A long and curious catalogue of the lady's own dress and personal ornaments is next given, with a list of some obligations or bonds for money, some items of household stuff remaining in her husband's house at Charing Cross (where the Hungerford name still lingers); and lastly, the raiment of her husband, which was in the keeping of her sonin-law.
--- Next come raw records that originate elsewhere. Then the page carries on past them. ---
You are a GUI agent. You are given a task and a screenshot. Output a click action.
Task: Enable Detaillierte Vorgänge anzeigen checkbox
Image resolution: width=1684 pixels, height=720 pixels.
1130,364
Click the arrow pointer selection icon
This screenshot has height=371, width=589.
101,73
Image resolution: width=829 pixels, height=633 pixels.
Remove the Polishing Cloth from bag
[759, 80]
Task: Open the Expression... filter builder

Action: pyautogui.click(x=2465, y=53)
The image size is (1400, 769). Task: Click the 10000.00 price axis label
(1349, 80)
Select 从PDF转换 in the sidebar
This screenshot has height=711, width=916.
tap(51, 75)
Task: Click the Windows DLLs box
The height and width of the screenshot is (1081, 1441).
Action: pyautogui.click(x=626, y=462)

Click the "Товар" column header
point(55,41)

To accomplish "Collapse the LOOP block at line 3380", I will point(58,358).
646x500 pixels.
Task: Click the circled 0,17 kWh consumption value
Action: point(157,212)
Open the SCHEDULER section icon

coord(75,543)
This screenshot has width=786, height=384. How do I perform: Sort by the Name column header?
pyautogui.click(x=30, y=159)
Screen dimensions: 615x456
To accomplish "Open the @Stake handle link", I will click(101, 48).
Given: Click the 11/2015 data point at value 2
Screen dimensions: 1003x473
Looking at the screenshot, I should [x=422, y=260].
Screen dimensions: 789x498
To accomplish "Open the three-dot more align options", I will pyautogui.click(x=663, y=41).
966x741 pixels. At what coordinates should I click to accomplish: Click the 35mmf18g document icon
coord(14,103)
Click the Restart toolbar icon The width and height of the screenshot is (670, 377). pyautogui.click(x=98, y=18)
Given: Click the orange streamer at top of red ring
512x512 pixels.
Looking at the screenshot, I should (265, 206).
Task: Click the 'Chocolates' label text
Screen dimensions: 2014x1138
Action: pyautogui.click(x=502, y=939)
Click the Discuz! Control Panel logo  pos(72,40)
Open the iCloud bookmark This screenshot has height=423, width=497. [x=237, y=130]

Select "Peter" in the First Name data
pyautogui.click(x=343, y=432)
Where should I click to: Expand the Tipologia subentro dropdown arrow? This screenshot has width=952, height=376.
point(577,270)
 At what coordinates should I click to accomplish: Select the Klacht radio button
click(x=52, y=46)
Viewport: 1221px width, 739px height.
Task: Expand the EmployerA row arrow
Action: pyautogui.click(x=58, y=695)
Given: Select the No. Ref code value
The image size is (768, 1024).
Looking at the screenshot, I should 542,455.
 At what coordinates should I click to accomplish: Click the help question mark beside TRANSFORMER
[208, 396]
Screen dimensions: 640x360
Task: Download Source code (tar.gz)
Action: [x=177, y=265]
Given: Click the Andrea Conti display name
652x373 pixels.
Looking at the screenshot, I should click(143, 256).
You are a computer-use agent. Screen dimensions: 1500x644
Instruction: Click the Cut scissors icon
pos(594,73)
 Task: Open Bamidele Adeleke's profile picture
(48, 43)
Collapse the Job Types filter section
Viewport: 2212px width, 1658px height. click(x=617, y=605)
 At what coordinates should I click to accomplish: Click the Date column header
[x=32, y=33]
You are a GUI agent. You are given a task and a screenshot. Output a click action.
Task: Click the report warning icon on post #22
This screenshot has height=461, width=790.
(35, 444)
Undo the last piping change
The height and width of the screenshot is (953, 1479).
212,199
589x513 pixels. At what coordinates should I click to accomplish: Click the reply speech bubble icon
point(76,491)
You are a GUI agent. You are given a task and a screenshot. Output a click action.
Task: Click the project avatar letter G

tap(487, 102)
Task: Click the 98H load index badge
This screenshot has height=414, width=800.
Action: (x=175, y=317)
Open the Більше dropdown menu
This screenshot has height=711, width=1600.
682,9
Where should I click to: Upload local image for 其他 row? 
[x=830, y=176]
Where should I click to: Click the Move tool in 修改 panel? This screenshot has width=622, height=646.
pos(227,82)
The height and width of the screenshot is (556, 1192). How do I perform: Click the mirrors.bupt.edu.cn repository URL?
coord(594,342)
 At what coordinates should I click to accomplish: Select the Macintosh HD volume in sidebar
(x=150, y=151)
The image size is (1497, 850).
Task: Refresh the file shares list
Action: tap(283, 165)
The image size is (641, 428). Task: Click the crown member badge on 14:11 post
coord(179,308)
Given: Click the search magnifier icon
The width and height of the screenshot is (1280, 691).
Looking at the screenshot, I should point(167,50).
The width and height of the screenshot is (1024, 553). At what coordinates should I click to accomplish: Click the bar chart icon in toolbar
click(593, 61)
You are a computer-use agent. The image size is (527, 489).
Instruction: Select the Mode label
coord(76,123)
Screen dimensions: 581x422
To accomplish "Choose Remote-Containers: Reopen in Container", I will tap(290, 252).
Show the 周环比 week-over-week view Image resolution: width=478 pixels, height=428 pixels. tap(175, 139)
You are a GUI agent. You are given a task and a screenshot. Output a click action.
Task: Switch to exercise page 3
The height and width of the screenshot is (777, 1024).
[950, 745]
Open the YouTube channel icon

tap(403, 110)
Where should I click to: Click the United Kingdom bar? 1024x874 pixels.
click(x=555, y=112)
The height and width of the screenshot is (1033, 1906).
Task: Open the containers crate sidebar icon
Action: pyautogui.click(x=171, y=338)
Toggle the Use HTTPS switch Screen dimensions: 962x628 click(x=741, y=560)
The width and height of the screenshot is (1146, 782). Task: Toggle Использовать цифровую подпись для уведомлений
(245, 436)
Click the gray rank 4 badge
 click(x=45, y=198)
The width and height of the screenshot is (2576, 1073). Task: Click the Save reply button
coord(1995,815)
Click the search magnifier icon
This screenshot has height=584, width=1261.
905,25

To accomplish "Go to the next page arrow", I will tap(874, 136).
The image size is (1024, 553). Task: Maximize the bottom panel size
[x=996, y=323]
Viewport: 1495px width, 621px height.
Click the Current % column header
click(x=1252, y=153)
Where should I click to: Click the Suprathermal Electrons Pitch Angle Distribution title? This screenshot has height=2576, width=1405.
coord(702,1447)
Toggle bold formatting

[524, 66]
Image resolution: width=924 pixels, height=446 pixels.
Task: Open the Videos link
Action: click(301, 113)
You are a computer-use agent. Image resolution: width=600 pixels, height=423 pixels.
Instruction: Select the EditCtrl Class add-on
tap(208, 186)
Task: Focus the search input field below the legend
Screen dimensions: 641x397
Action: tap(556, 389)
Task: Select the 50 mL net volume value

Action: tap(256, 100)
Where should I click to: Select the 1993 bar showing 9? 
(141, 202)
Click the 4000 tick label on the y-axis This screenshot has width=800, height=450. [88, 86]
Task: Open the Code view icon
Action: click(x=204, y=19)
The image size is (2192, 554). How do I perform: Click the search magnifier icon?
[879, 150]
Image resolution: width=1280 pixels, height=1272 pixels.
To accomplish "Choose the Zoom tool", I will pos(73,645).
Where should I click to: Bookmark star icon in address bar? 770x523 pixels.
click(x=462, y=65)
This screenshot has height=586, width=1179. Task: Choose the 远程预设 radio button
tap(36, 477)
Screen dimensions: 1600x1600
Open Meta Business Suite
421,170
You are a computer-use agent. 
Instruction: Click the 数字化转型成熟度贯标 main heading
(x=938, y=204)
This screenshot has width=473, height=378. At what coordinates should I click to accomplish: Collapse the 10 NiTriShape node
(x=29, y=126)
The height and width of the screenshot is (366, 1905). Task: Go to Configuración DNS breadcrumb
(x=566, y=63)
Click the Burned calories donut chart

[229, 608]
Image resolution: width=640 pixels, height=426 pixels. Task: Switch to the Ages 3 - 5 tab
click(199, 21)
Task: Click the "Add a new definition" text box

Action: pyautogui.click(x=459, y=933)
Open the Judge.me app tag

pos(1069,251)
The particular dwelling-house at which the principal part of the goods and furniture here described lay, is not positively mentioned by name ; but as, from the expression above quoted regarding the arms and armour, it would seem not to have been Farleigh Castle, there is every probability that the document chiefly relates to the manorhouse of Heytesbury, where Sir Edward Hungerford died. The manor is thus described in a survey made upon the attainder of Walter Lord Hungerford in 31 Henry vill. : “The sayde lordship standeth very pleasauntly, in a very swete ayer, and there ys begon to be buylded a fayre place, whiche, if it had bene fynyshed, had bene able to have receyved the kynges highnes; a fayre hall, with a goodly new wyndow mad in the same; a new parlor, large and fayre ; iiij. fayre chambers, wherof one is gyhted, very pleasant; a goodlie gallerie, well made, very long ; new kitchen ; new larder ; and all other houses of office belonging unto the same ; moted round aboute; whereunto doth adjoyne a goodly fayre orchard, with very pleasaunte walkes in the same' (Sir R. C. Hoare's Modern Wiltshire).
This account seems to describe a house that had been erected by Walter Lord Hungerford within the space of the last five years. However, it is certain that his father Sir Edward had also resided at Heytesbury, and the present document shows that in his time the manor-place was already out of 'good receipt' and ample furniture.